Cancer cause of serial killer's death

SACRAMENTO, Calif. (AP) — A form of cancer killed the serial killer known as the Night Stalker who terrorized Southern California in the mid-1980s, coroner’s officials said Monday.

Richard Ramirez died June 7 at age 53 at a hospital where he had been taken for treatment of liver failure.

He died of complications from B-cell lymphoma, a cancer of the lymphatic system, according to the Marin County coroner’s office. It listed other “significant conditions” including chronic substance abuse and hepatitis C, which is often spread by the use of intravenous drugs.

The drug abuse predated Ramirez’s time in prison, said Lt. Keith Boyd, assistant chief deputy coroner.

“That’s chronic drug use prior to incarceration,” he said. “There’s nothing to support any kind of drug use while incarcerated.”

The drug use was the likely cause of the hepatitis C infection that probably lingered in Ramirez’s system for a quarter-century before eventually destroying his liver, Boyd said.

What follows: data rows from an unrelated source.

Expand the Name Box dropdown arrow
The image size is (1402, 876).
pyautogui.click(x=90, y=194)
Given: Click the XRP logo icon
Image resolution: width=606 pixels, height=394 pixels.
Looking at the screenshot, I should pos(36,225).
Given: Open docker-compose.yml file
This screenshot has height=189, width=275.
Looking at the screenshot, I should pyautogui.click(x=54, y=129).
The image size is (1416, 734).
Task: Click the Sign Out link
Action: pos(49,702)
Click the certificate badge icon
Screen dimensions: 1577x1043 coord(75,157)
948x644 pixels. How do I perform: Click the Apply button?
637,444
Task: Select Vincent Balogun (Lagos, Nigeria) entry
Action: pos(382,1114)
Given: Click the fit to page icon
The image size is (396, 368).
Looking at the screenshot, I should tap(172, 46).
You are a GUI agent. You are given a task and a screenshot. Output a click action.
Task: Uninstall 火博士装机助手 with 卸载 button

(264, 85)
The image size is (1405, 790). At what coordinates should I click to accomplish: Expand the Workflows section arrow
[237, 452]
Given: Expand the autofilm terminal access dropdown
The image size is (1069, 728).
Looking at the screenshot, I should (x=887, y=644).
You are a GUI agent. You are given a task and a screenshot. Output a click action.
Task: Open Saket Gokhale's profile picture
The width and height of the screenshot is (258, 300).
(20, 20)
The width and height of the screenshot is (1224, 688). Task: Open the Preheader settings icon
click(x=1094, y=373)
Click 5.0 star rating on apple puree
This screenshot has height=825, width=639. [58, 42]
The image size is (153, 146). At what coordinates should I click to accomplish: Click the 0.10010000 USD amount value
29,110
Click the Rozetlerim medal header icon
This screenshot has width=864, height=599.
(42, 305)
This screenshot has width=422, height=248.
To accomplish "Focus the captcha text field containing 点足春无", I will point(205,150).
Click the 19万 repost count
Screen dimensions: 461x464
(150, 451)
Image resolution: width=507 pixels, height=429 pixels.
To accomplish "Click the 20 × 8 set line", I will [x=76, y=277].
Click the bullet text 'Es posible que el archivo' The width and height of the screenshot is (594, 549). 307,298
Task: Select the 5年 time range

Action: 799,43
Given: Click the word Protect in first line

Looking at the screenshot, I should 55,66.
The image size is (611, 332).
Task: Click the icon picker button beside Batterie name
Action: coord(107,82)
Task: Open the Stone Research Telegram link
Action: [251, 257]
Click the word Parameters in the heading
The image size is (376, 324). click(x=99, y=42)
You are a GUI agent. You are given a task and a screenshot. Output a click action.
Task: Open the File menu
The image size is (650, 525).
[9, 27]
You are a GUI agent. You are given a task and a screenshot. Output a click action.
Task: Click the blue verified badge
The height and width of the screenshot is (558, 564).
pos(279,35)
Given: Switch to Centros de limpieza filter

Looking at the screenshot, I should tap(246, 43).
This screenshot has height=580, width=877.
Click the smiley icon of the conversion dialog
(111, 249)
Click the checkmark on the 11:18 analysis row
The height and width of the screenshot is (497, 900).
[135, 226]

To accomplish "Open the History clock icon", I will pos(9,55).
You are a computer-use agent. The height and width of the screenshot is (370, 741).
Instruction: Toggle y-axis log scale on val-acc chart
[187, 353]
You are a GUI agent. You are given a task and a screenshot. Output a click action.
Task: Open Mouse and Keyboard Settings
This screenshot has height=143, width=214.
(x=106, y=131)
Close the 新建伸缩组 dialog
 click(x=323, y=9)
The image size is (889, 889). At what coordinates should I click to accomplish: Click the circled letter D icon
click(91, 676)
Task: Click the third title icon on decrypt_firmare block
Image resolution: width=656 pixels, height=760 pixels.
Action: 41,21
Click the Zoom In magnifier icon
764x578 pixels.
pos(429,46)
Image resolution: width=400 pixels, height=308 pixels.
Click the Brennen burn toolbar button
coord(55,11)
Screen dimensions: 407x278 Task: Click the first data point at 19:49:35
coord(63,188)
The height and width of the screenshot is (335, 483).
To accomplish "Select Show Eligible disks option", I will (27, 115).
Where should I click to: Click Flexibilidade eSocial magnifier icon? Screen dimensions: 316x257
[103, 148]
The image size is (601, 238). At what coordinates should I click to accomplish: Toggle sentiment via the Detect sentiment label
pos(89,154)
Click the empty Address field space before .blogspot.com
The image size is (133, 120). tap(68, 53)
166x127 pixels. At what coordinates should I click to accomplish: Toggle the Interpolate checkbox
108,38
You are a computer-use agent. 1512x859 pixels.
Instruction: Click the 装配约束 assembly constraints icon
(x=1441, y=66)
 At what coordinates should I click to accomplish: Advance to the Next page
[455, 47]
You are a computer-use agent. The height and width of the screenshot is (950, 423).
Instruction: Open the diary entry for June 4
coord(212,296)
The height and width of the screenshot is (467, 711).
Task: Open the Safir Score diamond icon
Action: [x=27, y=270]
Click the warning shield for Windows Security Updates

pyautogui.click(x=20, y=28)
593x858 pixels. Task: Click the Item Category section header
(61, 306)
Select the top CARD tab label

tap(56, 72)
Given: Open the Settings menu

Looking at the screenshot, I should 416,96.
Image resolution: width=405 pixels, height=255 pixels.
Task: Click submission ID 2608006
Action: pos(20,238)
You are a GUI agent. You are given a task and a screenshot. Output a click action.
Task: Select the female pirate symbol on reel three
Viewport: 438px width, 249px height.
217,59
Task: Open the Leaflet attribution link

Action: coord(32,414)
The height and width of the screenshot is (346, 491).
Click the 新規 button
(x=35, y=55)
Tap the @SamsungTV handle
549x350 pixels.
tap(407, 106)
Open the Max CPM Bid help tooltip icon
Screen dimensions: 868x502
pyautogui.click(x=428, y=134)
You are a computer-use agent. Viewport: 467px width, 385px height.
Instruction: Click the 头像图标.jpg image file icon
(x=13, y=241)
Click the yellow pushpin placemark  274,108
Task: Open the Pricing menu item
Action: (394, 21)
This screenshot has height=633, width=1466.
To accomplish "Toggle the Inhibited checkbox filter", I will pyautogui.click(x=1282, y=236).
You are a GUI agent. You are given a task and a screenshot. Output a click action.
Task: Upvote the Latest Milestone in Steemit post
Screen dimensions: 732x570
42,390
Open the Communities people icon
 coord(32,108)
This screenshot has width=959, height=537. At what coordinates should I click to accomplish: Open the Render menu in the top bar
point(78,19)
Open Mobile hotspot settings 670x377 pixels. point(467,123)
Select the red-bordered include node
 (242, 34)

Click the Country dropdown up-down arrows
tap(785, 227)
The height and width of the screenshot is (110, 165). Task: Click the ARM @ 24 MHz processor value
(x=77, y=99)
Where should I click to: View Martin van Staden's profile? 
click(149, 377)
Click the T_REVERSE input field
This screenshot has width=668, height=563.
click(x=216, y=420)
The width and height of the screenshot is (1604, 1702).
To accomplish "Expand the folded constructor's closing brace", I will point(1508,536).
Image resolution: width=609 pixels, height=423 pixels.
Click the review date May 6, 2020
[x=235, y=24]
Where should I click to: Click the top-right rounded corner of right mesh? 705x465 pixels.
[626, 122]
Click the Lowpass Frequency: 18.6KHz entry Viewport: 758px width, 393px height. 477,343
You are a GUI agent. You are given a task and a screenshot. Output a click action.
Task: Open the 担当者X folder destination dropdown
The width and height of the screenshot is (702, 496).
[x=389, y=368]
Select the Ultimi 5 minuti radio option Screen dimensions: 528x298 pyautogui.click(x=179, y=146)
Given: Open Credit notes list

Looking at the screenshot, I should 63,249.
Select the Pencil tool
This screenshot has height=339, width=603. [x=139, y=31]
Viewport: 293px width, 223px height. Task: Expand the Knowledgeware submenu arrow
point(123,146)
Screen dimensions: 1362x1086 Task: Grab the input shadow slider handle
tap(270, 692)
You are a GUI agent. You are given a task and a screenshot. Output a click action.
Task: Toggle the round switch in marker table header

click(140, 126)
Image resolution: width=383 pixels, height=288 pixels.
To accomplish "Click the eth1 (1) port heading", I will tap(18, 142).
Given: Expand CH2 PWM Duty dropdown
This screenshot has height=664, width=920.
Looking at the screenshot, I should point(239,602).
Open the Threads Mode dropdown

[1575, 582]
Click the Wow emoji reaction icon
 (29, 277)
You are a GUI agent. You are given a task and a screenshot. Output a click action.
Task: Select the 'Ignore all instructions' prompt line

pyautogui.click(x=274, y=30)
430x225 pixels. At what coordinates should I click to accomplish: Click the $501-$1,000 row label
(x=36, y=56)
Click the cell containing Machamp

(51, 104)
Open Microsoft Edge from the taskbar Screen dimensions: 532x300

Ramirez’s medical records remain confidential even after his death, said Joyce Hayhoe, a spokeswoman for the federal official who controls medical care in California prisons.

Terry Thornton, a spokeswoman for the state Department of Corrections and Rehabilitation, could not immediately say if Ramirez had any disciplinary history of using drugs or obtaining contraband in prison. His voluminous file is kept only in hard-copy and would have to be reviewed by hand, she said.

Lt. Sam Robinson, a prison spokesman, said he could not immediately comment.

Ramirez had been on death row at San Quentin State Prison since he was convicted in 1989 of 13 murders in 1984 and 1985. He also was convicted of rape, sodomy, oral copulation, burglary and attempted murder. Executions have been on hold for years, however, because of ongoing legal challenges.

Ramirez was a self-proclaimed Satanist whose trial produced gruesome details about his mutilation of his victims.

He was nicknamed the Night Stalker by the media because residents were warned to lock their doors and windows as the killings peaked during the hot summer of 1985. The killer had been entering homes through unlocked windows and doors. He then killed his victims with a gun or knife, burglarized the homes and sexually assaulted his female victims.